We suggest that the reason for this is that forgetting disproportionally affects the noise as it has fewer tokens to delete from experience than the signal and will therefore more frequently approach a zero association. In the case of spurious associations this effect directly improves the performance of the model as any non-zero associations that exist in the child that do not exist in the adult are recoded as errors. This adds a mechanistic insight in to the experimental evidence that forgetting can improve word-learning and concept abstraction (forgetting-as-abstraction account; Vlach et al., 2008, 2012; Delaney et al., 2010; Vlach and Sandhofer, 2012; Toppino and Gerbier, 2014; Vlach, 2014). Vlach (2014, p. 165) suggested “forgetting promotes abstraction by supporting memory for relevant features of a category and deterring memory for irrelevant features of a category.” In our model, we suggest that this situation comes about when forgetting acts as a high-pass filter that actively deletes (part of) the referential ambiguity noise.

XSL models are examples of a wider trend in linguistics toward adopting a more probabilistic approach to syntactic and lexical processing and representing language in more dynamic and graded terms (e.g., Harris, 1981; Ellis, 2002; MacDonald and Christiansen, 2002; Jurafsky, 2003; Taylor, 2003). The incremental and probabilistic approach of the model means it never completely stops learning or readjusting the weights of associations—although this weight adjustment is more significant early on in development which is why the learning curves are more erratic at the start. The flexibility in the XSL method allows for life-long language learning and readjustment. Dabrowska has shown significant variation in competence in the adult population on a range of canonical language forms (Dabrowska, 2008, 2012; Street and Dabrowska, 2010). The fact that adult performance on “core grammar” such as passives, complex sentences, quantifiers, and morphological inflection can be significantly boosted after intensive exposure to these forms (i.e., training), shows that any learning system needs to capable of readjustment even late on in development.

The constant revisions of XSL may also be considered one of its weaknesses and is the reason that the errors in our model never reach zero. However, the learning curves do show that learning stabilizes. This is because revisions to associative strengths are divided by the denominator of all previous events. The result is that greater and greater evidence is required later on in development to overturn an association. This process is similar to the idea of entrenchment or canalization whereby a linguistic unit is established as a cognitive routine the more it is “rehearsed” in the mind of the speaker (Langacker, 1987). Entrenchment is a matter of degree and essentially amounts to strengthening whatever response the system makes to the inputs that it receives (Hebb, 1949; Allport, 1985). Once this entrenchment is established as a routine it can be difficult to reverse. For example, Japanese speakers find it difficult to discriminate between /r/ and /l/ because it activates a single representation, whereas for English-speakers the two representations remain separately entrenched (Munakata and McClelland, 2003).
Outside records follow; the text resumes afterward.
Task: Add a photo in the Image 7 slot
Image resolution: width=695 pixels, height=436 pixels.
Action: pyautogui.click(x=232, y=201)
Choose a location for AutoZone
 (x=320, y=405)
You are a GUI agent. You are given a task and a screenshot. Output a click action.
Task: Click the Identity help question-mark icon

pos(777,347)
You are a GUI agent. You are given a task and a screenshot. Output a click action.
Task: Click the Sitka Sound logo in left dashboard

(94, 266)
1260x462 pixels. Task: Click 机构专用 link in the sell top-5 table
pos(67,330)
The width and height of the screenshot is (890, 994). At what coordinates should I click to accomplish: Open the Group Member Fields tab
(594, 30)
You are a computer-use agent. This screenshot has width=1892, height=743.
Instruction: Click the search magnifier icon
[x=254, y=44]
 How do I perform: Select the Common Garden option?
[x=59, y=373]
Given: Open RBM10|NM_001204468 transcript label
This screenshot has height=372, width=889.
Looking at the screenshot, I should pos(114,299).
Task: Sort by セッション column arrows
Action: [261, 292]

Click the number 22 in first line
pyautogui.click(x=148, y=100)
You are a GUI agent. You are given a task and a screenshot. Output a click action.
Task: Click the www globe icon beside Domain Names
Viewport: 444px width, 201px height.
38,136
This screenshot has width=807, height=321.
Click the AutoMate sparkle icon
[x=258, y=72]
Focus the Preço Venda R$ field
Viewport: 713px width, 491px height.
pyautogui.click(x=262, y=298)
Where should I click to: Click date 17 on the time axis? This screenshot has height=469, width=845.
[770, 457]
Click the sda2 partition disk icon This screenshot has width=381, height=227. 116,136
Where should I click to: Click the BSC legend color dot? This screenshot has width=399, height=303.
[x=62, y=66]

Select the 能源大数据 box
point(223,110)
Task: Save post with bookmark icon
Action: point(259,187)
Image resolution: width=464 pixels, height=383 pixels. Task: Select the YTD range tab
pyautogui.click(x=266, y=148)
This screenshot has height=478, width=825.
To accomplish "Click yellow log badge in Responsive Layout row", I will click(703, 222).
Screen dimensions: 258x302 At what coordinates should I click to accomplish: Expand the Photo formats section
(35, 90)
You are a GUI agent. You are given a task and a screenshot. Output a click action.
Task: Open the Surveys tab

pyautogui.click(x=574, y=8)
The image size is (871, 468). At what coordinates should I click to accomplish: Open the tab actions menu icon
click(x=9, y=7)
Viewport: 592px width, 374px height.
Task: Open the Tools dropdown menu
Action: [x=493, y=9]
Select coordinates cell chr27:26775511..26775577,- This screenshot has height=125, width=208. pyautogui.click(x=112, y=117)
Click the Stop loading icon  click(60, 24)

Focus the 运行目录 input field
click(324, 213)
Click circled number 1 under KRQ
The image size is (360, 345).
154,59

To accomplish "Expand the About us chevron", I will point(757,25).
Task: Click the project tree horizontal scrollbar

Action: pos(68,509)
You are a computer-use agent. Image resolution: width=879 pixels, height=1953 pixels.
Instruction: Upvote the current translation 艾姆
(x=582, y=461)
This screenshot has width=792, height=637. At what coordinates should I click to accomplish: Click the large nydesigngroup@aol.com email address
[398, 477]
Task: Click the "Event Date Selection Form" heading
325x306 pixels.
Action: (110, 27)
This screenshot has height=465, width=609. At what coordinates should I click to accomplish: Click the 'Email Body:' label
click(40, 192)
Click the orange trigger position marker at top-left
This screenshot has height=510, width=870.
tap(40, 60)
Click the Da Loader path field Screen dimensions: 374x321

One might argue that due to the probabilistic nature of cross-situational learning means the correct referent should always emerge from the noise, so what is the added value of forgetting? It is true that the correct referent has the highest probability of emerging from the noise if enough time has elapsed. In previous models, that probability is actively increased due to extra reinforcement mechanisms which are usually considered alongside XSL (but which are distinct from XSL) and which serve to accelerate the learning process. For example, Fazly et al. (2010) use an “alignment step” which uses previous evidence to guess meanings (assuming that the child operates in an optimal Bayesian way), so that previous correct evidence is reinforced. Our forgetting mechanism is an alternative way to effectively reinforce the correct pairings by actively reducing the strength of the erroneous pairings (more precisely, of the weaker pairings, which happen to be the erroneous ones due to the nature of XSL). This is in addition to the fact that we need forgetting because (1) people do have imperfect storage, access and retrieval of information (2) some forgetting improves learning performance when compared with models that have no forgetting or too much forgetting.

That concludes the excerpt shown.